In this work two new gripper designs featuring both hard and soft components are compared. Additionally, a persistent target tracking filter is developed to go beyond single-frame perception techniques. Unlike existing works, significant emphasis is placed on the modularity of hardware and software. This modular approach is tested by harvesting a novel crop type, with multiple module design choices being evaluated.

3 Experimental Design

Full system evaluation was carried out as part of a week long plum harvesting trial. The aim of this is was to discover systemic strengths and weaknesses of the modular framework, and to understand the requirements specific to plum crop harvesting. Within this trial, three experiments were done to test specific module design choices. In the first, multiple object detector algorithms are tested in both day and night scenes. Next, both simple and complex harvesting motions are assessed for a soft gripper. Finally, hard and soft grippers are compared on criteria of their effectiveness and robustness to collisions.

Target crop and trellis style are essential considerations for autonomous harvesting. Plums were chosen for this work due to their availability in a modern fruiting wall style 2D trellis configuration. This 2D style, shown in Figure 1, is widely employed and well suited to mechanisation. It provides for very uniform growing conditions, leading to more predictable and profitable crops. The fruiting wall trellis also provides clear access to the target fruit and is ideal for testing robotic harvesters.

Figure 1: The system set up in front of a representative 2D trellis panel. The plum trees are trained by splitting the base into 4 fruit bearing vertical trunks which are fixed to the trellis system and pruned yearly into to a flat plane.

Flower thinning directly determines where fruit will grow in the coming months, so is essential to harvest success. Current best practice thinning, which discourages bunching and matches fruit density to branch carrying capacity, was applied to this crop. A mechanised brush first reduces overall flower load, followed by a manual thinning step.

4 Hardware System Design

The hardware system design goals are to realise a fully self contained development platform that has long endurance, is easily modified and can support a variety of payloads.
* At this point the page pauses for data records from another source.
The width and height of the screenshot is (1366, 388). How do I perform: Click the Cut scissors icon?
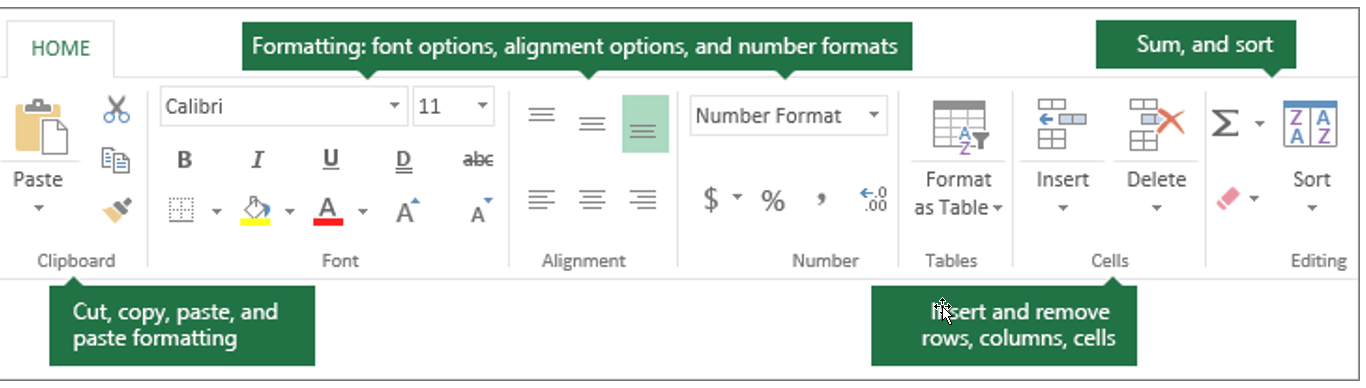[117, 109]
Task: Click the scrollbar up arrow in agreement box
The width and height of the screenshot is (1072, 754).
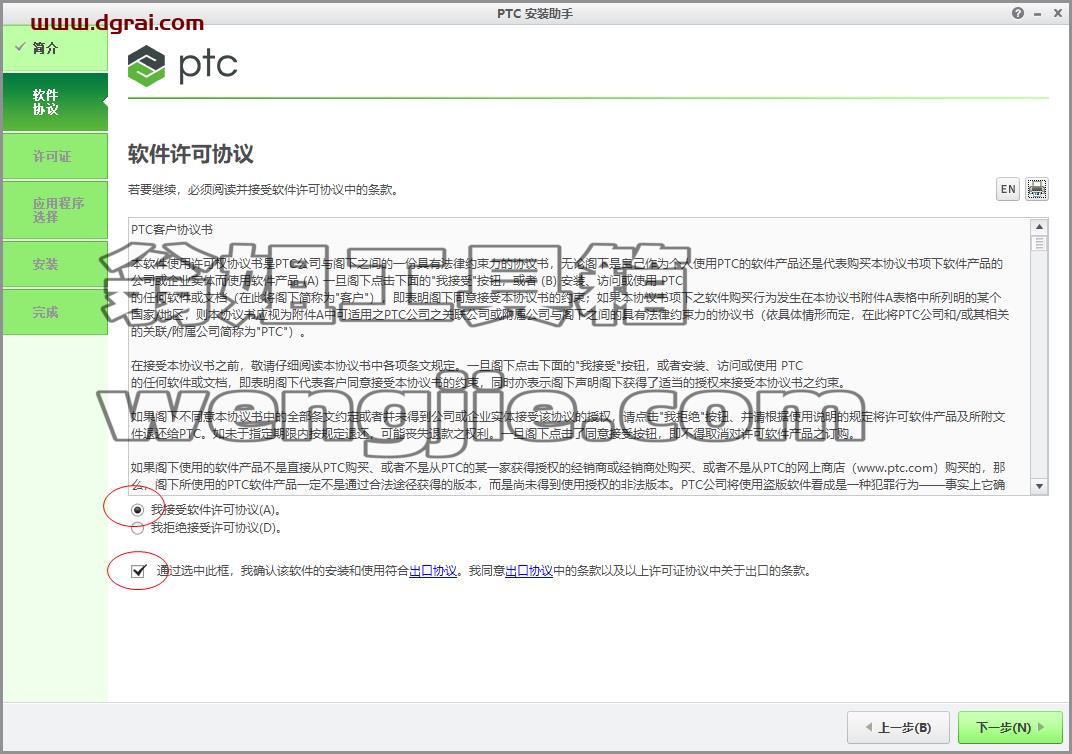Action: 1039,226
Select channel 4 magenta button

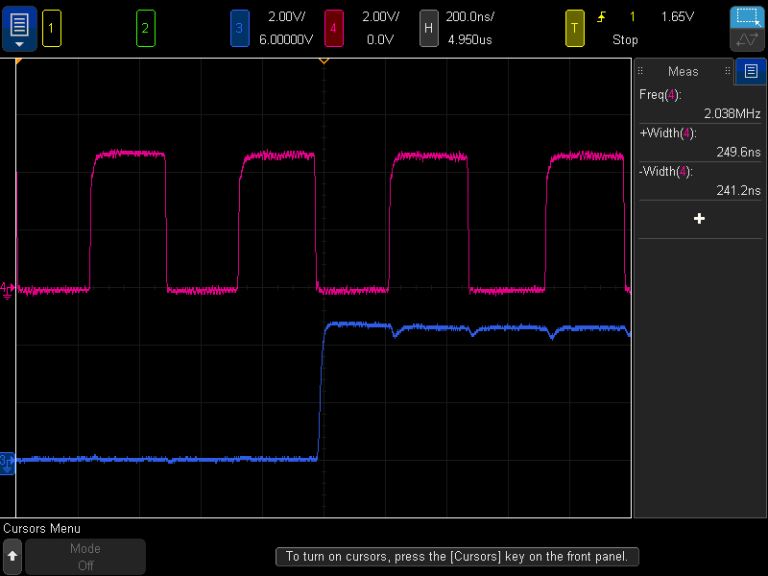334,28
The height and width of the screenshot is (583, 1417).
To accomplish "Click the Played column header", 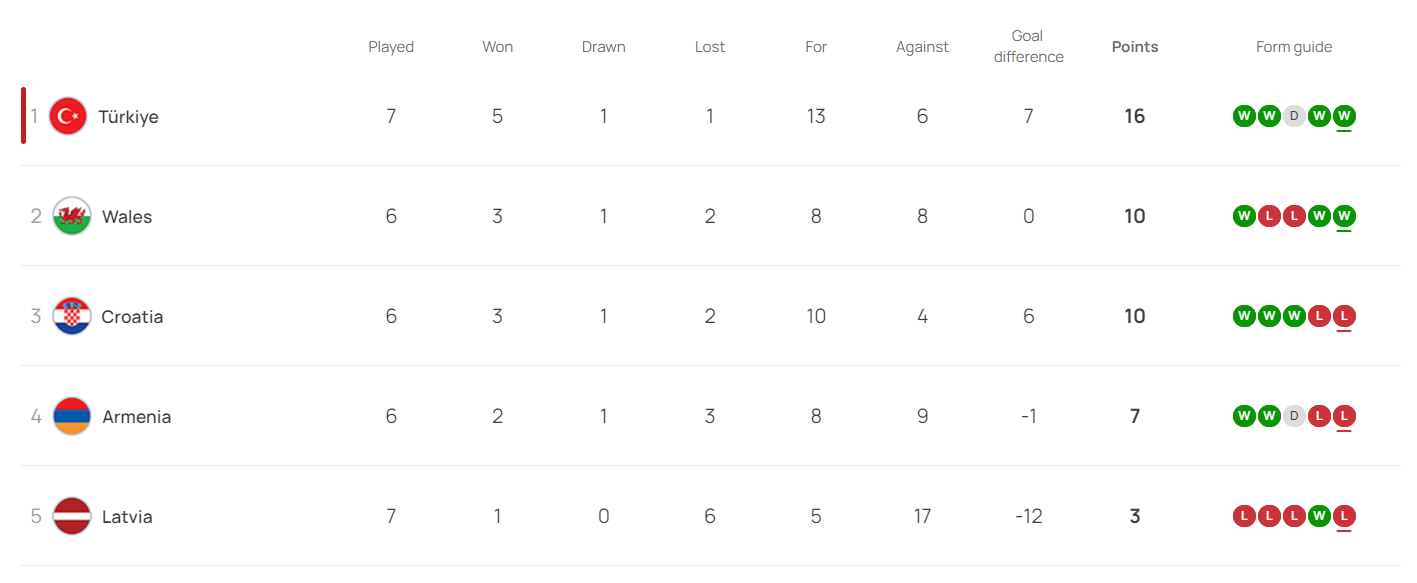I will click(391, 47).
To maximise the deployment options it is constructed on a trailer base, shown in Figure 2. This can be towed by a robotic platform, moved by hand or attached to existing farm vehicles. The requirements of each hardware module are described here, along with our implementation of these.

Figure 2: The platform being moved into the field. The arm is stowed and unpowered during transport, display screens are also removed.
Figure 3: Key hardware modules and connections

4.1 Support

The support hardware module provides 240V power and compressed air at 60psi for the soft gripper. An uninterruptible power supply is also included to provide approximately 30 minutes of battery run time for the compute system while the generator is being refuelled. A system power budget is shown in Table 1 which is met by a 3kW petrol generator.

Power (W)
Power (W)
Voltage (V)
Compressor 50 1000 240
Zotac 200 330 240
Arm 150 325 240
Xavier 40 75 9-20
Router 10 10 12
Arduino 1 5 5
D435 1 2.5 5
T265 2 2.5 5
Wide Angle
2 2 5
Table 1: System power budget. Compressor duty cycle is approximately 5% resulting in a low average, but high maximum power draw.

4.2 Compute

The compute module provides a high performance PC for generic tasks and an embedded deep learning computer to offload model inference. Low level control of the gripper positioning system, a UR5 manipulator arm, is handled by a dedicated controller, in this case the standard Universal Robots (UR) control unit. An off the shelf router provides local networking as well as a WiFi link for remote control, monitoring and visualisation.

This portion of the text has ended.